--- Problem to work on ---
Retype, word for word, every line of the records below starting at the one that contains "Image resolution: width=1000 pixels, height=562" and ending at the one that contains "The width and height of the screenshot is (552, 684)."; include both of those lines and nothing more.

[Opening Source data section]

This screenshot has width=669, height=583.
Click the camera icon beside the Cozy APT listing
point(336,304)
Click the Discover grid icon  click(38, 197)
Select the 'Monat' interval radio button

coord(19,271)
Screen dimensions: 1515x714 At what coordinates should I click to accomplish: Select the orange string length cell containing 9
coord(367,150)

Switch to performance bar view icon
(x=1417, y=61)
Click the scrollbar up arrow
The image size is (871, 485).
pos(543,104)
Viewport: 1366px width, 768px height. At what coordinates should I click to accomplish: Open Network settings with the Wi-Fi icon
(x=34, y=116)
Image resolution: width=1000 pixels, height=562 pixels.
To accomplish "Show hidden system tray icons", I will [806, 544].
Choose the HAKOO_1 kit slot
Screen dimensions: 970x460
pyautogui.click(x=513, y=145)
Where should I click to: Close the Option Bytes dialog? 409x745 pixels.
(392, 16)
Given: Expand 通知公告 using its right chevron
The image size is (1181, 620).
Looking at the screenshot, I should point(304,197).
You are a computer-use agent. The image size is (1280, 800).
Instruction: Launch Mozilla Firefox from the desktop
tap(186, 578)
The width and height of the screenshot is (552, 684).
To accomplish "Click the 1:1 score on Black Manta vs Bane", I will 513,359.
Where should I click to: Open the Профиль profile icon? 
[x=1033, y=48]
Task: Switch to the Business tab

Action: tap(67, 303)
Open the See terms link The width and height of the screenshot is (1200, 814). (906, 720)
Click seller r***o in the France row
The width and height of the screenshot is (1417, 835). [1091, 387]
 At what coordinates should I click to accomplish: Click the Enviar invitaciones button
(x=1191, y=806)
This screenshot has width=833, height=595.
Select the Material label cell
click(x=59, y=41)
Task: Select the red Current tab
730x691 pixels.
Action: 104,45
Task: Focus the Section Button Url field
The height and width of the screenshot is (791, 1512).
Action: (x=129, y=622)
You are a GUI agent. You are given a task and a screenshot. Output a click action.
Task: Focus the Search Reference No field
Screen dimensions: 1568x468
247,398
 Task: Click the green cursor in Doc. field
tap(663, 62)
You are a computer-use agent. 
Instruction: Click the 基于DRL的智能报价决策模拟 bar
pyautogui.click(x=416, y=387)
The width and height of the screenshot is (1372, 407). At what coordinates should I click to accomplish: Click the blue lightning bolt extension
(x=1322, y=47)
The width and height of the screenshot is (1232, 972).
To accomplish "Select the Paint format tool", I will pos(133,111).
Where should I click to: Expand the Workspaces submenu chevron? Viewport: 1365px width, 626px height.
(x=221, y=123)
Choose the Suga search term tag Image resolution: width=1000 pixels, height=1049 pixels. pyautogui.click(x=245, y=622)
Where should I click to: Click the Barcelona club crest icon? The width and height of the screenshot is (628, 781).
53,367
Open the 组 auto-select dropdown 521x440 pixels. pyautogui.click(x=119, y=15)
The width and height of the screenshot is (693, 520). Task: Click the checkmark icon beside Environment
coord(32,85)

[Closing Source data section]

--- Solution ---
Image resolution: width=1000 pixels, height=562 pixels.
To accomplish "Show hidden system tray icons", I will [806, 544].
Choose the HAKOO_1 kit slot
Screen dimensions: 970x460
pyautogui.click(x=513, y=145)
Where should I click to: Close the Option Bytes dialog? 409x745 pixels.
(392, 16)
Given: Expand 通知公告 using its right chevron
The image size is (1181, 620).
Looking at the screenshot, I should point(304,197).
You are a computer-use agent. The image size is (1280, 800).
Instruction: Launch Mozilla Firefox from the desktop
tap(186, 578)
The width and height of the screenshot is (552, 684).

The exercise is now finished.